An exact, complete copy of the entries that follow is needed.

Stored data entries:
= Beginning of Section =

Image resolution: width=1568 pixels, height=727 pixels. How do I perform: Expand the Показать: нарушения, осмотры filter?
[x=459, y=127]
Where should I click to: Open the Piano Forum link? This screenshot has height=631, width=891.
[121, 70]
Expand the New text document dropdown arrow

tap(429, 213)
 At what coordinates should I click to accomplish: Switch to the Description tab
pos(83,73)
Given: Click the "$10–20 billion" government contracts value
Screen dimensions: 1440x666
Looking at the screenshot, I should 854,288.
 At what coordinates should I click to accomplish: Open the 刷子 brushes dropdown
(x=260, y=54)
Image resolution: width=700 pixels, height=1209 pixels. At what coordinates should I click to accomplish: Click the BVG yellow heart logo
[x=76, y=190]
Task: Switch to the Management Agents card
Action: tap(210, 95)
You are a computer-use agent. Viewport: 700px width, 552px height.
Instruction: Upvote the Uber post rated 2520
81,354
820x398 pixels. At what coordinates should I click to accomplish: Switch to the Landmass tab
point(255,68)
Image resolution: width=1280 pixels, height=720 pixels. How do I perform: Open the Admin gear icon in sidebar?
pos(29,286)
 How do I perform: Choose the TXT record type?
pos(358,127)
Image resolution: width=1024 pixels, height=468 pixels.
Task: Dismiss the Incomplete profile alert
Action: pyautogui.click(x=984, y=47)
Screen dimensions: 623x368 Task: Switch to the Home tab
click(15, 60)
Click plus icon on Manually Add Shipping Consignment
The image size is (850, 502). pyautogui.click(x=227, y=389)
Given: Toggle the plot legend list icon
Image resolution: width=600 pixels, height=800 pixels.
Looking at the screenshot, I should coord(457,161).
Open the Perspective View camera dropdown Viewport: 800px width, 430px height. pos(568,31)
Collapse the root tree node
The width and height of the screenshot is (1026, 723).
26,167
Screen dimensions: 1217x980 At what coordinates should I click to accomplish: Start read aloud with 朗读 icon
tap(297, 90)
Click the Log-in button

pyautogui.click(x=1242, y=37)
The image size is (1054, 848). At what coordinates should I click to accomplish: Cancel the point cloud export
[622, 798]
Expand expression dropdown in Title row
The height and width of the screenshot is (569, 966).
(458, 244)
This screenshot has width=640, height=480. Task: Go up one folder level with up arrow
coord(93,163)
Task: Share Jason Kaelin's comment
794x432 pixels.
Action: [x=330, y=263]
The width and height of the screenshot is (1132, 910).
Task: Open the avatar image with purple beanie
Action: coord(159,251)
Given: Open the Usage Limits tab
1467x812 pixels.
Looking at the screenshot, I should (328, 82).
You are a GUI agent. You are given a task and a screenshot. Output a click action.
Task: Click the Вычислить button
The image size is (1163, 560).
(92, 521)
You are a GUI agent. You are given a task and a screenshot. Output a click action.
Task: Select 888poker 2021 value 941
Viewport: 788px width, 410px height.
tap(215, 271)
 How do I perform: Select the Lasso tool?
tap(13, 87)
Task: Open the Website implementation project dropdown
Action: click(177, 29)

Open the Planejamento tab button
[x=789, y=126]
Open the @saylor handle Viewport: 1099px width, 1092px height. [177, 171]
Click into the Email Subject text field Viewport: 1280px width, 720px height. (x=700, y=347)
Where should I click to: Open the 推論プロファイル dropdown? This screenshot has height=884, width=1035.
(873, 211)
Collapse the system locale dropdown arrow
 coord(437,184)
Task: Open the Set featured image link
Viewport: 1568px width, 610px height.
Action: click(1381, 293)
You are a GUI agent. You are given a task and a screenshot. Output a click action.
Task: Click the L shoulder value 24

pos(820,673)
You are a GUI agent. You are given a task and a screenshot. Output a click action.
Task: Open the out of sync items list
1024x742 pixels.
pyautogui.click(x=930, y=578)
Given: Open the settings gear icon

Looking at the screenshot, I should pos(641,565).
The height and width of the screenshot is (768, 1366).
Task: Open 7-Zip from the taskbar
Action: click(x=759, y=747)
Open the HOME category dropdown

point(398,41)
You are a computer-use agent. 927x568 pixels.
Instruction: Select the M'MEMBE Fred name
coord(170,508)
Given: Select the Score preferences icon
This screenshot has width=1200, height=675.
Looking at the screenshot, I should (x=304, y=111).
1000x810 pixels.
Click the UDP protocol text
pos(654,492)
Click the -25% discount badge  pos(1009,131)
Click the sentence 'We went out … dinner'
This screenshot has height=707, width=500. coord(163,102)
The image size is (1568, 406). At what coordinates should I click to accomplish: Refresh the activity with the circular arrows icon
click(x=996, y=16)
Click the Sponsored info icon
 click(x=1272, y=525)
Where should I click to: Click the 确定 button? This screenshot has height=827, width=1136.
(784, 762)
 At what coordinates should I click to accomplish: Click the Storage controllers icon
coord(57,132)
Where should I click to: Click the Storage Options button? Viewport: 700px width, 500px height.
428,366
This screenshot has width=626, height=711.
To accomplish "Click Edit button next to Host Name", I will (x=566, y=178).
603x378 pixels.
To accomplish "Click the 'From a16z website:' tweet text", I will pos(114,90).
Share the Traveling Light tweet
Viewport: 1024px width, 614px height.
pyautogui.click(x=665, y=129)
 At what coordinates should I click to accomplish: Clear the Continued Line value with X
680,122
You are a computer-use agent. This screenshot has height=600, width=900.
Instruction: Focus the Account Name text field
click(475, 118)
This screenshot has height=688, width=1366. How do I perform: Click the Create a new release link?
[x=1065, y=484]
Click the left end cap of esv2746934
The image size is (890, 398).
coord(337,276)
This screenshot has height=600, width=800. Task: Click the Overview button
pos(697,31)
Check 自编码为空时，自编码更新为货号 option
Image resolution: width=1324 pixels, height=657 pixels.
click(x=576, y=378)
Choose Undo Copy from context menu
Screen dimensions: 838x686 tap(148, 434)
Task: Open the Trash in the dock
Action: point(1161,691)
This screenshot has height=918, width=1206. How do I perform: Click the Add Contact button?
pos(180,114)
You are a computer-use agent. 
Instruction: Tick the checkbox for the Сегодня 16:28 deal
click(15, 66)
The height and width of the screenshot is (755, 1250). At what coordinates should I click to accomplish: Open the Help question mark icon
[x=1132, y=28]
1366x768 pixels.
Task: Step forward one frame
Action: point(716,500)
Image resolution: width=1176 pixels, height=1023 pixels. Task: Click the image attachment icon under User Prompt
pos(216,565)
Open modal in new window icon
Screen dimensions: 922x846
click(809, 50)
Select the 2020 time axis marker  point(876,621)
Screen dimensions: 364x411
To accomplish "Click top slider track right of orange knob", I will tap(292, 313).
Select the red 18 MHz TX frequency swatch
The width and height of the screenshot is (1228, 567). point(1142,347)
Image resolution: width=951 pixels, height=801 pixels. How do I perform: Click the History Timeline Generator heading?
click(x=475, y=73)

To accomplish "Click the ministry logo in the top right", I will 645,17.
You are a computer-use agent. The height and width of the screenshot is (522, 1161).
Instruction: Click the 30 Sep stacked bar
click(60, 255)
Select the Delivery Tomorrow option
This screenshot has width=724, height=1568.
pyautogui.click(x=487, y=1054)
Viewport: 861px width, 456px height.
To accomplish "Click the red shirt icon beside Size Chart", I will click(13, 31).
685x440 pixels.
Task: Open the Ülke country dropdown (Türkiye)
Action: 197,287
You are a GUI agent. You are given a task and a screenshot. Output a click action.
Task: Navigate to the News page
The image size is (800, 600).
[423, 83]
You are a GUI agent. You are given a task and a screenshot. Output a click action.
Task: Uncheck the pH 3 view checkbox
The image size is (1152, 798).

= End of Section =

> _Output for this exercise_:
Image resolution: width=1568 pixels, height=727 pixels. How do I perform: Expand the Показать: нарушения, осмотры filter?
[x=459, y=127]
Where should I click to: Open the Piano Forum link? This screenshot has height=631, width=891.
[121, 70]
Expand the New text document dropdown arrow

tap(429, 213)
 At what coordinates should I click to accomplish: Switch to the Description tab
pos(83,73)
Given: Click the "$10–20 billion" government contracts value
Screen dimensions: 1440x666
Looking at the screenshot, I should 854,288.
 At what coordinates should I click to accomplish: Open the 刷子 brushes dropdown
(x=260, y=54)
Image resolution: width=700 pixels, height=1209 pixels. At what coordinates should I click to accomplish: Click the BVG yellow heart logo
[x=76, y=190]
Task: Switch to the Management Agents card
Action: tap(210, 95)
You are a computer-use agent. Viewport: 700px width, 552px height.
Instruction: Upvote the Uber post rated 2520
81,354
820x398 pixels. At what coordinates should I click to accomplish: Switch to the Landmass tab
point(255,68)
Image resolution: width=1280 pixels, height=720 pixels. How do I perform: Open the Admin gear icon in sidebar?
pos(29,286)
 How do I perform: Choose the TXT record type?
pos(358,127)
Image resolution: width=1024 pixels, height=468 pixels.
Task: Dismiss the Incomplete profile alert
Action: pyautogui.click(x=984, y=47)
Screen dimensions: 623x368 Task: Switch to the Home tab
click(15, 60)
Click plus icon on Manually Add Shipping Consignment
The image size is (850, 502). pyautogui.click(x=227, y=389)
Given: Toggle the plot legend list icon
Image resolution: width=600 pixels, height=800 pixels.
Looking at the screenshot, I should coord(457,161).
Open the Perspective View camera dropdown Viewport: 800px width, 430px height. pos(568,31)
Collapse the root tree node
The width and height of the screenshot is (1026, 723).
26,167
Screen dimensions: 1217x980 At what coordinates should I click to accomplish: Start read aloud with 朗读 icon
tap(297, 90)
Click the Log-in button

pyautogui.click(x=1242, y=37)
The image size is (1054, 848). At what coordinates should I click to accomplish: Cancel the point cloud export
[622, 798]
Expand expression dropdown in Title row
The height and width of the screenshot is (569, 966).
(458, 244)
This screenshot has width=640, height=480. Task: Go up one folder level with up arrow
coord(93,163)
Task: Share Jason Kaelin's comment
794x432 pixels.
Action: [x=330, y=263]
The width and height of the screenshot is (1132, 910).
Task: Open the avatar image with purple beanie
Action: coord(159,251)
Given: Open the Usage Limits tab
1467x812 pixels.
Looking at the screenshot, I should (328, 82).
You are a GUI agent. You are given a task and a screenshot. Output a click action.
Task: Click the Вычислить button
The image size is (1163, 560).
(92, 521)
You are a GUI agent. You are given a task and a screenshot. Output a click action.
Task: Select 888poker 2021 value 941
Viewport: 788px width, 410px height.
tap(215, 271)
 How do I perform: Select the Lasso tool?
tap(13, 87)
Task: Open the Website implementation project dropdown
Action: click(177, 29)

Open the Planejamento tab button
[x=789, y=126]
Open the @saylor handle Viewport: 1099px width, 1092px height. [177, 171]
Click into the Email Subject text field Viewport: 1280px width, 720px height. (x=700, y=347)
Where should I click to: Open the 推論プロファイル dropdown? This screenshot has height=884, width=1035.
(873, 211)
Collapse the system locale dropdown arrow
 coord(437,184)
Task: Open the Set featured image link
Viewport: 1568px width, 610px height.
Action: click(1381, 293)
You are a GUI agent. You are given a task and a screenshot. Output a click action.
Task: Click the L shoulder value 24

pos(820,673)
You are a GUI agent. You are given a task and a screenshot. Output a click action.
Task: Open the out of sync items list
1024x742 pixels.
pyautogui.click(x=930, y=578)
Given: Open the settings gear icon

Looking at the screenshot, I should pos(641,565).
The height and width of the screenshot is (768, 1366).
Task: Open 7-Zip from the taskbar
Action: click(x=759, y=747)
Open the HOME category dropdown

point(398,41)
You are a computer-use agent. 927x568 pixels.
Instruction: Select the M'MEMBE Fred name
coord(170,508)
Given: Select the Score preferences icon
This screenshot has width=1200, height=675.
Looking at the screenshot, I should (x=304, y=111).
1000x810 pixels.
Click the UDP protocol text
pos(654,492)
Click the -25% discount badge  pos(1009,131)
Click the sentence 'We went out … dinner'
This screenshot has height=707, width=500. coord(163,102)
The image size is (1568, 406). At what coordinates should I click to accomplish: Refresh the activity with the circular arrows icon
click(x=996, y=16)
Click the Sponsored info icon
 click(x=1272, y=525)
Where should I click to: Click the 确定 button? This screenshot has height=827, width=1136.
(784, 762)
 At what coordinates should I click to accomplish: Click the Storage controllers icon
coord(57,132)
Where should I click to: Click the Storage Options button? Viewport: 700px width, 500px height.
428,366
This screenshot has width=626, height=711.
To accomplish "Click Edit button next to Host Name", I will (x=566, y=178).
603x378 pixels.
To accomplish "Click the 'From a16z website:' tweet text", I will pos(114,90).
Share the Traveling Light tweet
Viewport: 1024px width, 614px height.
pyautogui.click(x=665, y=129)
 At what coordinates should I click to accomplish: Clear the Continued Line value with X
680,122
You are a computer-use agent. This screenshot has height=600, width=900.
Instruction: Focus the Account Name text field
click(475, 118)
This screenshot has height=688, width=1366. How do I perform: Click the Create a new release link?
[x=1065, y=484]
Click the left end cap of esv2746934
The image size is (890, 398).
coord(337,276)
This screenshot has height=600, width=800. Task: Click the Overview button
pos(697,31)
Check 自编码为空时，自编码更新为货号 option
Image resolution: width=1324 pixels, height=657 pixels.
click(x=576, y=378)
Choose Undo Copy from context menu
Screen dimensions: 838x686 tap(148, 434)
Task: Open the Trash in the dock
Action: point(1161,691)
This screenshot has height=918, width=1206. How do I perform: Click the Add Contact button?
pos(180,114)
You are a computer-use agent. 
Instruction: Tick the checkbox for the Сегодня 16:28 deal
click(15, 66)
The height and width of the screenshot is (755, 1250). At what coordinates should I click to accomplish: Open the Help question mark icon
[x=1132, y=28]
1366x768 pixels.
Task: Step forward one frame
Action: point(716,500)
Image resolution: width=1176 pixels, height=1023 pixels. Task: Click the image attachment icon under User Prompt
pos(216,565)
Open modal in new window icon
Screen dimensions: 922x846
click(809, 50)
Select the 2020 time axis marker  point(876,621)
Screen dimensions: 364x411
To accomplish "Click top slider track right of orange knob", I will tap(292, 313).
Select the red 18 MHz TX frequency swatch
The width and height of the screenshot is (1228, 567). point(1142,347)
Image resolution: width=951 pixels, height=801 pixels. How do I perform: Click the History Timeline Generator heading?
click(x=475, y=73)

To accomplish "Click the ministry logo in the top right", I will 645,17.
You are a computer-use agent. The height and width of the screenshot is (522, 1161).
Instruction: Click the 30 Sep stacked bar
click(60, 255)
Select the Delivery Tomorrow option
This screenshot has width=724, height=1568.
pyautogui.click(x=487, y=1054)
Viewport: 861px width, 456px height.
To accomplish "Click the red shirt icon beside Size Chart", I will click(13, 31).
685x440 pixels.
Task: Open the Ülke country dropdown (Türkiye)
Action: 197,287
You are a GUI agent. You are given a task and a screenshot. Output a click action.
Task: Navigate to the News page
The image size is (800, 600).
[423, 83]
You are a GUI agent. You are given a task and a screenshot. Output a click action.
Task: Uncheck the pH 3 view checkbox
The image size is (1152, 798).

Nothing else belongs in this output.